Sadiq Khan could move London’s government out of City Hall in an effort to fill a £500m black hole in the capital’s finances.
The Mayor of London said moving to The Crystal in Newham would save £11.1m a year in rent and charges.
The Norman Foster-designed City Hall, by Tower Bridge, has been the official home of the Greater London Authority (GLA) since it opened in 2002.
A formal consultation on the move will run for six-weeks.
Under the plans the Mayor’s Office and London Assembly would move to the GLA-owned The Crystal in the Royal Docks, which was commissioned to be one of the most environmentally sustainable offices in the world.
The lease for City Hall was agreed with a private landlord, the Kuwaiti-owned St Martins Property Group, in 2001 and is due to run for 25 years.

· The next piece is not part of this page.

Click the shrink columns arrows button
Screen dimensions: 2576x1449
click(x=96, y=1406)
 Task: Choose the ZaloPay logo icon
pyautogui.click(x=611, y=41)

But the agreement allows for a break in the contract after 20 years – in December 2021 – which will be the only chance the GLA has to leave early.
The mayor believes the rent, which is set to rise to £12.6m a year in December 2021, is above market value.
Tim Donovan, Political Editor, BBC London
The Lord Foster building has its fans – not least those enthralled by the spiralling staircase at its core.
But when it first opened it was likened to a fencer’s helmet and a giant testicle.
There was always some unease it was on a private site owned by anonymous international investors.
For a while there’s been speculation about what the rent would be raised to when the lease came up, especially now the area has been transformed by restaurants and bars, the HQs of leading accountancy firms and a new theatre, drawn partly at least by the political anchor tenant.
Over the years, the ninth floor panorama has formed the backdrop to countless mayoral announcements, melodramas and embarrassments.
Mr Khan said: “My first priority will always be to protect funding for frontline services, including public transport, the Met Police and the London Fire Brigade.
“In normal times, it would be standard practice for any mayor to consider utilising the lease break-clause on the City Hall building that becomes possible this year.
“In the current financial context, and with the looming black hole in London’s public finances, it would be negligent not to do so.”
The Met Police, London Fire Brigade, Transport for London (TfL) and the GLA are expecting a combined budget deficit of £493m over the next two years.
The hole is due to a forecast reduction in tax receipts from firms paying business rates and householders not able to keep up with council tax bills.
The mayor will cut his own pay by 10% and freeze pay for his senior staff.